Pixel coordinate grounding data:
===============
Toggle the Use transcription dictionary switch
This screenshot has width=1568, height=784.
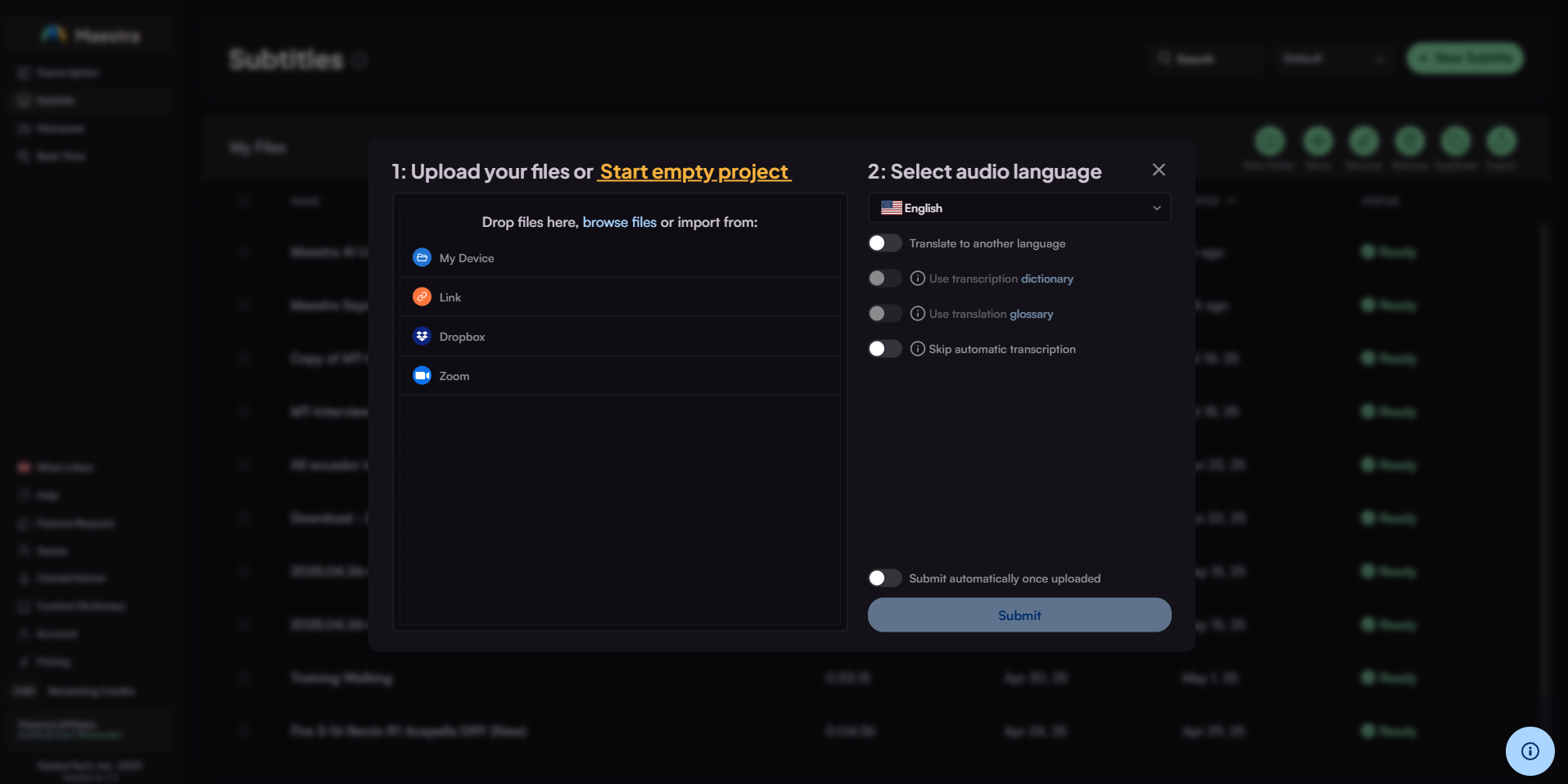[884, 279]
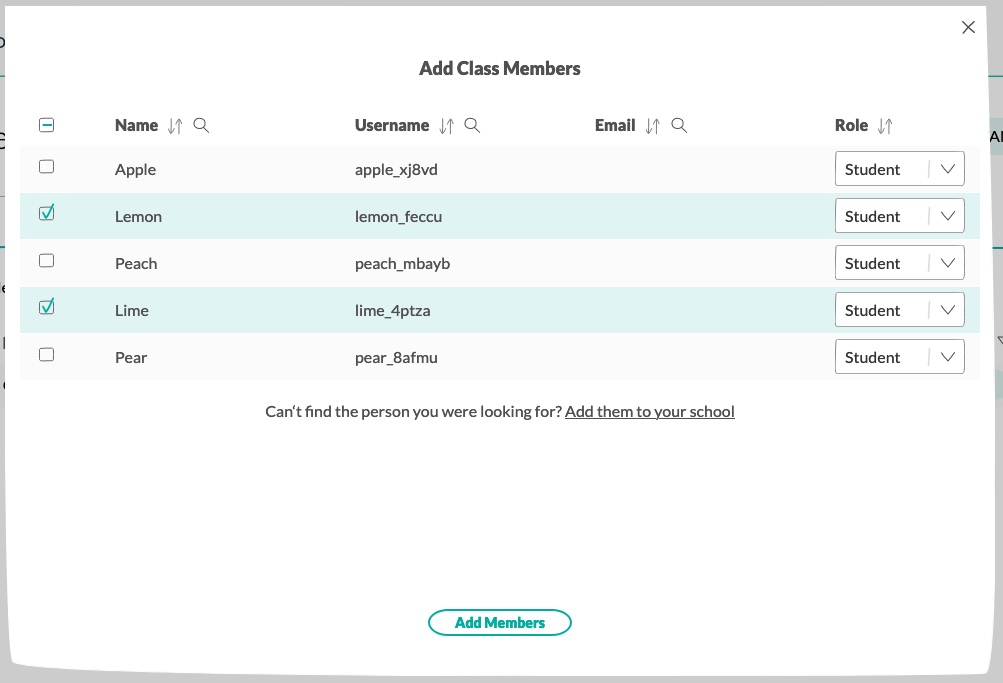Open the Email column search
Viewport: 1003px width, 683px height.
pos(679,125)
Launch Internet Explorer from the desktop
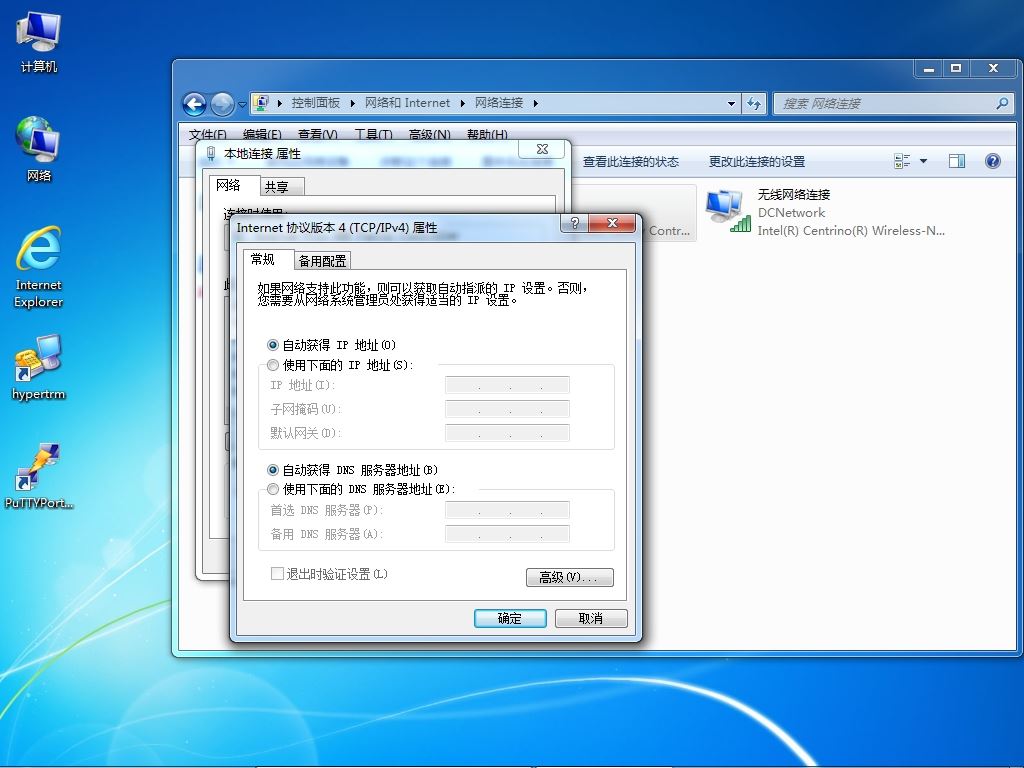This screenshot has width=1024, height=768. pyautogui.click(x=39, y=248)
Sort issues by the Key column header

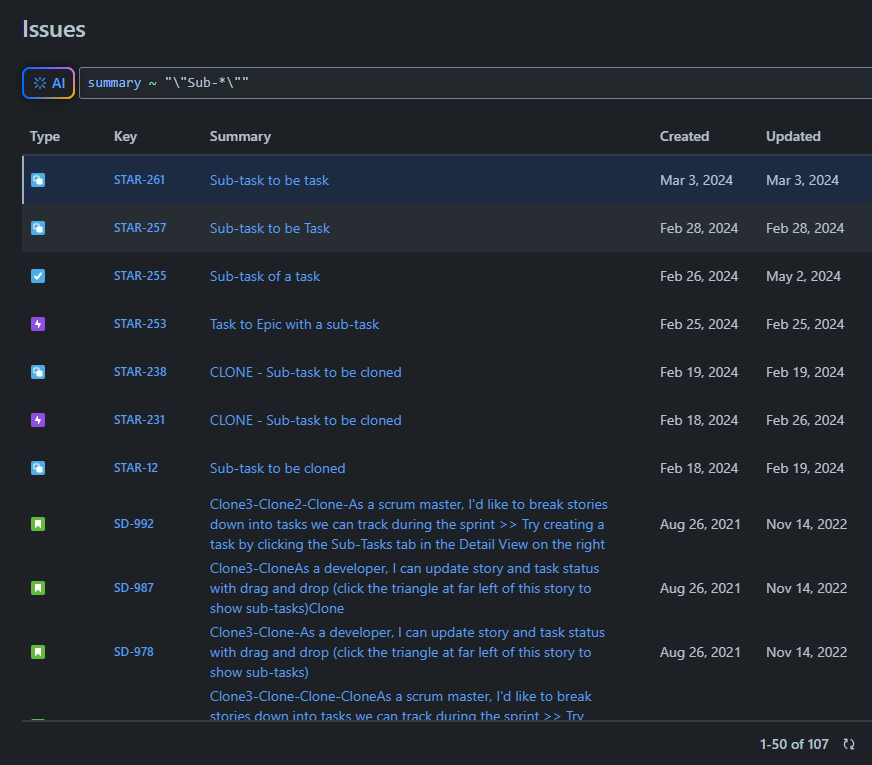click(125, 136)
===============
ACTION ITEM
Give an exact copy of the entries, excluding all pictures.

WRITTEN RESPONSE
Toggle the Use transcription dictionary switch
This screenshot has width=1568, height=784.
[884, 279]
Open the Email column search
Viewport: 1003px width, 683px height.
pos(679,125)
Launch Internet Explorer from the desktop
This screenshot has width=1024, height=768. pyautogui.click(x=39, y=248)
Sort issues by the Key column header

click(125, 136)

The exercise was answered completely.